Vivir realidades sería bueno para gobernantes y gobernados. Debemos, pese a quien pese, devaluar nuestra moneda, anular subvenciones, gobernar con austeridad, combatir el ingreso de artículos de uso y consumo de países vecinos por nuestras extensas fronteras que, pese a contar con fuerzas armadas, están expeditas para el contrabando. Se sostiene, con inocencia que pasma, que nuestro crecimiento será superior al 5% en esta gestión y la verdad se encargará de mostrar cuán poco se hizo para que esos porcentajes sean ciertos porque, pese a los optimismos inocentes del empresariado privado nacional, no es tan bonancible nuestra situación económica; es, en resumidas cuentas, débil, pobre y subdesarrollada. No tenemos, ni de lejos, la capacidad productiva de países vecinos que sí están en condiciones ventajosas y privilegiadas en relación con nosotros.
Ese empresariado nacional, conjuntamente la colectividad - excepto la banca que siempre gana y en cualquier situación su posición es bonancible-, requieren, con urgencia, que se devalúe nuestra moneda, que se viva realidades, que se piense que la producción interna, por poca que sea, merece respeto y consideración para que crezca, se reproduzca, logre utilidades, cree empleo, exporte y compita con otros países; en todo caso, que salgamos de la pobreza y la dependencia que lastiman, avergüenzan y postergan porque al margen de las importaciones legales, importamos, por vía ilegal hasta automotores, maquinarias, repuestos, manufacturas, medicinas, alimentos y, para mayor mal de nuestros errores, exportamos dólares, euros y monedas duras que significan una sangría para la pobre, pobrísima economía nacional.
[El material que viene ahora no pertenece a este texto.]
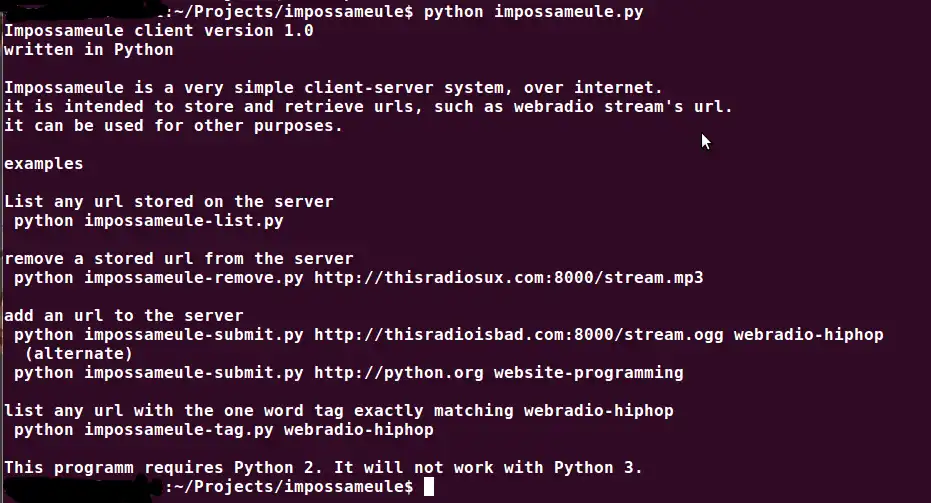Click the "add an url to the server" line
The width and height of the screenshot is (931, 503).
pyautogui.click(x=124, y=315)
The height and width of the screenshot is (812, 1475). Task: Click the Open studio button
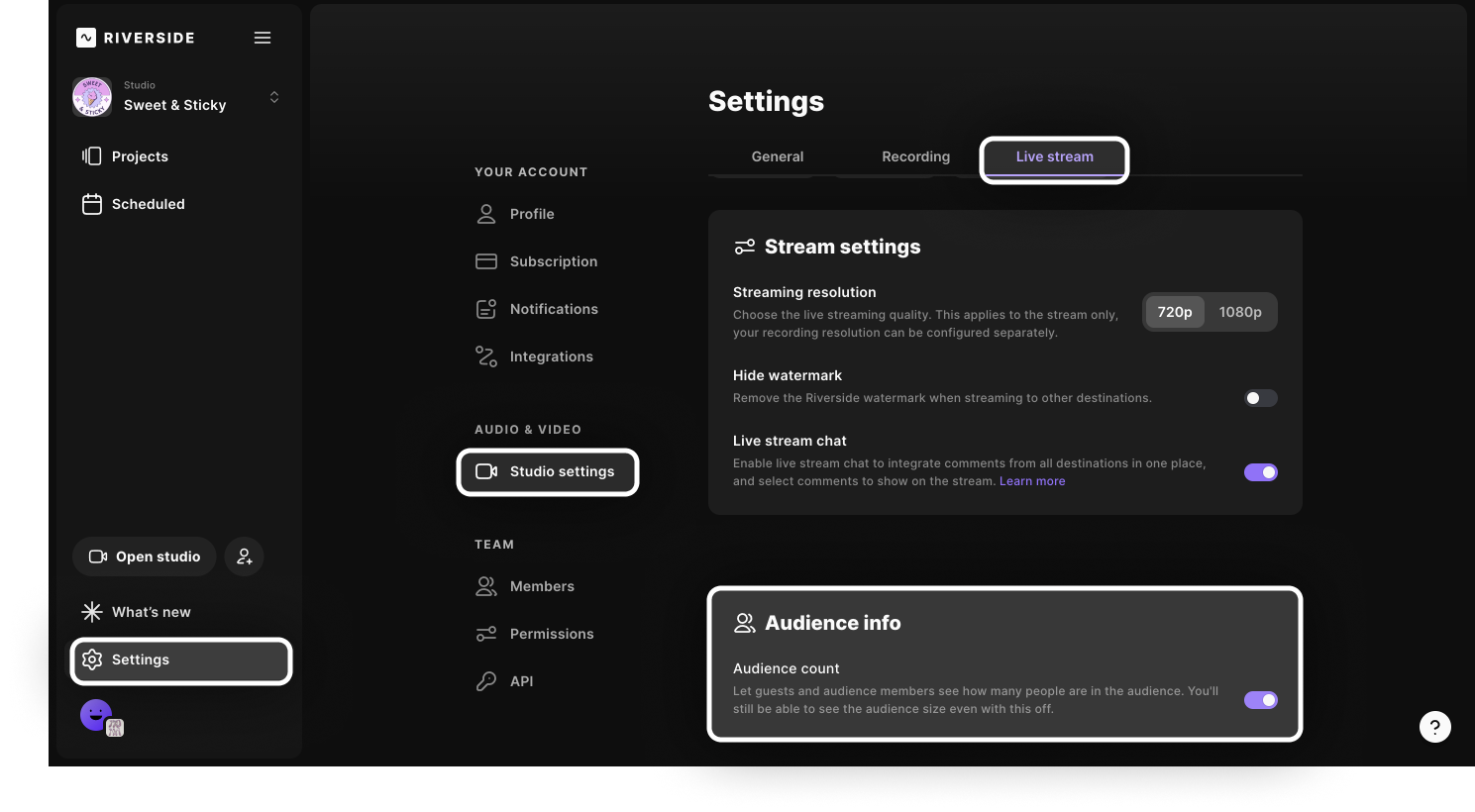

El Gobierno, si analiza, en conciencia, la verdad en que se vive, tomará las medidas necesarias para que la economía sirva mejor a los bolivianos y no siga al servicio de países vecinos, del contrabando, de la corrupción y, directamente o no, del narcotráfico y delitos que causan inseguridad y hasta cobran vidas de personas. Es preciso, pues, adoptar medidas serias alejadas de susceptibilidades o de creer que “todo es condenas al régimen” y, hay que entender que la verdad no ofende ni lastima ni denigra ni daña ni hace peligrar la seguridad e integridad de nadie; al contrario, construye porque muestra luces que hasta los ciegos pueden percibir.